42. Chapter Forty Two: Khyber

      He was dead. My father, the king, was dead.

      I couldn’t believe it. I was numb with shock.

      We hadn’t seen eye to eye recently but he was my father and I still loved him. Now that he was gone the only family I had left were Abelard and Leanda, who I would probably never see again.

      Someone clasped my shoulder, making me look up. It was one of the councillors. He muttered his condolences, saying that to die in battle was an honourable death, before moving to sit with the others. Unsurprisingly we were waiting for my brother, the new king.

      Becoming impatient, I rose to my feet. Everyone else in the room made to do the same but I waved a hand, gesturing for them to remain seated. I left the room, striding with purpose through the Palace.

      I eventually found Abelard in the drawing room asleep in an armchair in front of a fire. There was a nearly empty bottle of whisky in his hand. I sighed and walked over to him.

      “Wake up, Abelard,” I said, shaking him roughly.

      The bottle slipped from his grasp, hitting the thick woollen rug with a muffled thud. My brother’s eyes opened slowly.

      “Hello, little brother.” His lips drew into a lazy smile.

      Kicking his chair, I said, “Get up. You’re supposed to be in the Council Chambers. Everyone is waiting for you.”

      Abelard stretched out his long limbs. “Let them wait a little longer.”

      “Why?” I demanded angrily. “Because you’re going to be the king now?”

      He burst into a grin. “Yes and I order you to leave me in peace.”

      I grabbed Abelard’s collar and hauled him to his feet. “Don’t you understand? They are your responsibility. You have the chance to change everything for the better.”

      Laughing, he pushed me away. “What’s gotten into you, Khyber? You never used to care about anyone but yourself.

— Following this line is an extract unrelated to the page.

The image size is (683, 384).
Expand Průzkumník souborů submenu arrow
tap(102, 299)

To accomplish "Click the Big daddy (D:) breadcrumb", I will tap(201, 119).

You were just like me.”

      “I was never like you,” I snarled. “Now go to the Council Chambers.”

      Abelard looked like he was going to protest when the sound of a bell ringing could be heard.

      “Long live the king,” he chuckled, slamming me with his shoulder as he strolled passed.

      I would have followed but I was frozen to the spot. The bell. They were going to ring it at midday. Surely it wasn’t that time already? A glance at the clock on the mantelpiece confirmed what I had feared. The news of my father’s death had made me forget about Samera’s wedding. My heart dropped like a stone and I had to place a hand on the wall to support myself. By now I was too late. Samera was Omer’s wife.